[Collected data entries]
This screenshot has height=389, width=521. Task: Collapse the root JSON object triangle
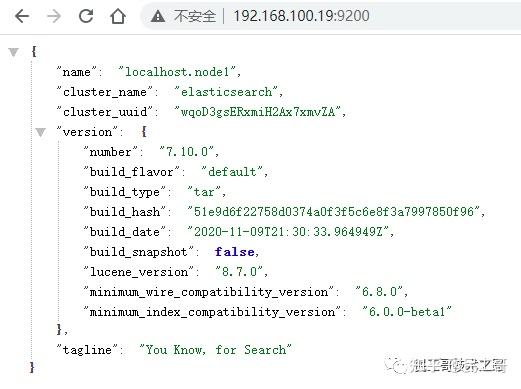click(14, 52)
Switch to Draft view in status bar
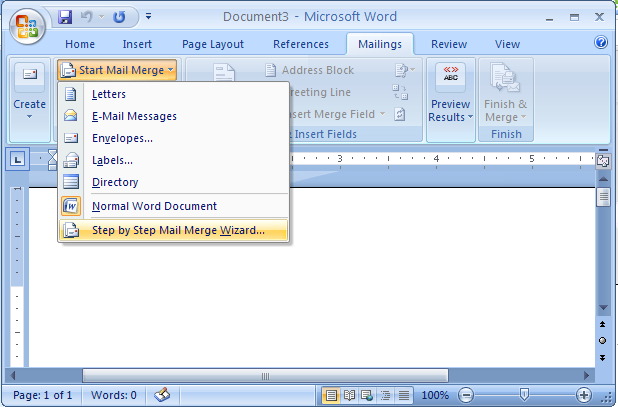 402,395
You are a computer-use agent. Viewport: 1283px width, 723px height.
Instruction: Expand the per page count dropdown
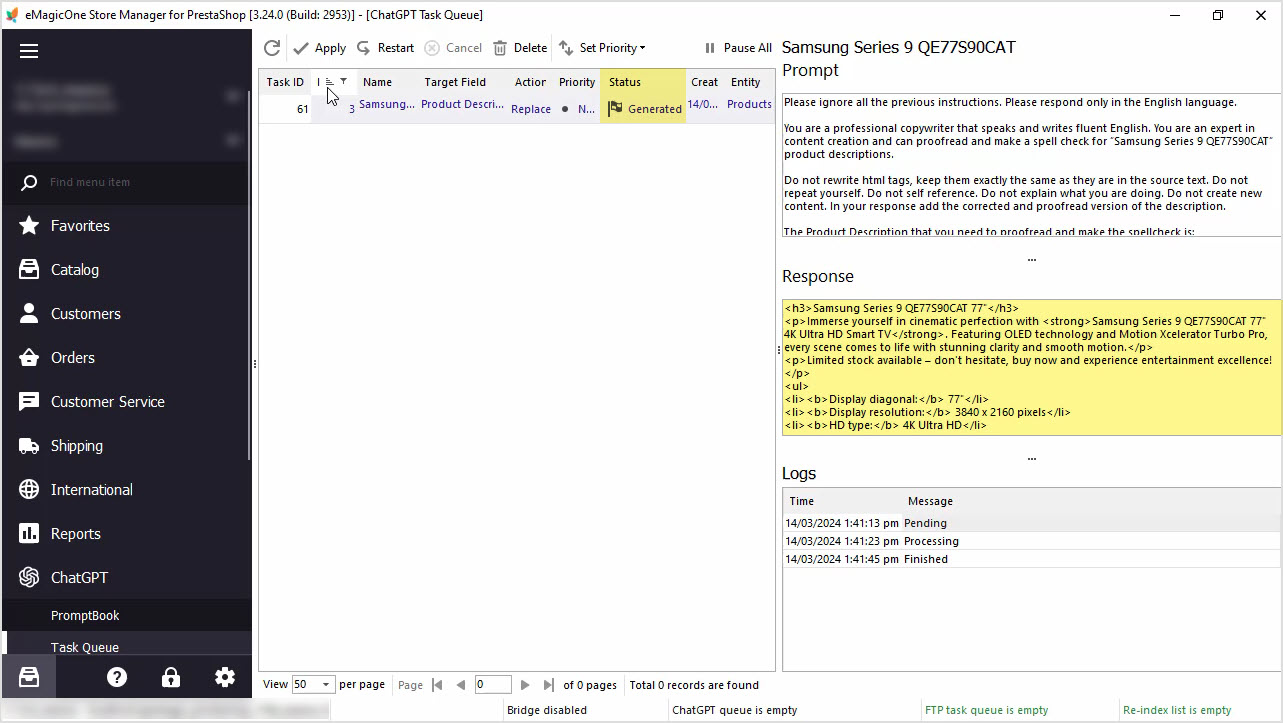325,685
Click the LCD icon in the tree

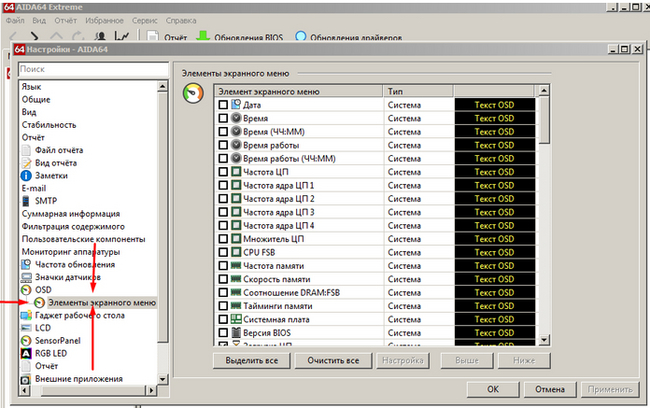(x=27, y=327)
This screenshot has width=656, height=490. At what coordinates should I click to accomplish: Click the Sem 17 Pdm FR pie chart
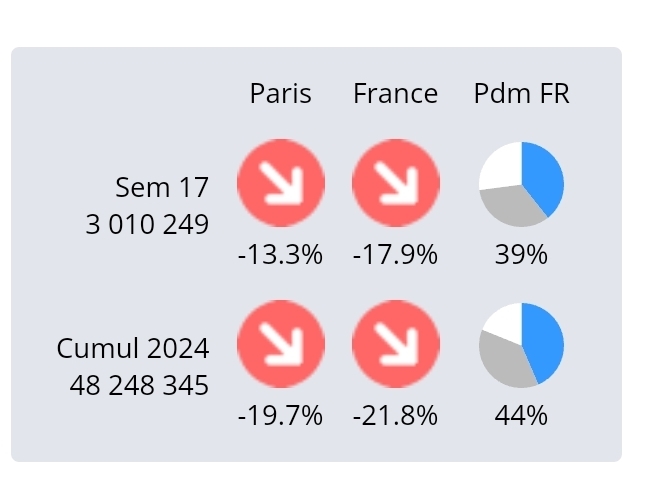point(521,184)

**PROBLEM DESCRIPTION**
From the line containing "Click the LCD icon in the tree" down to the last line of the data, print every line exactly and nothing else. Pictures stay out of the copy.

**THE COMPLETED TASK**
Click the LCD icon in the tree

(x=27, y=327)
This screenshot has width=656, height=490. At what coordinates should I click to accomplish: Click the Sem 17 Pdm FR pie chart
point(521,184)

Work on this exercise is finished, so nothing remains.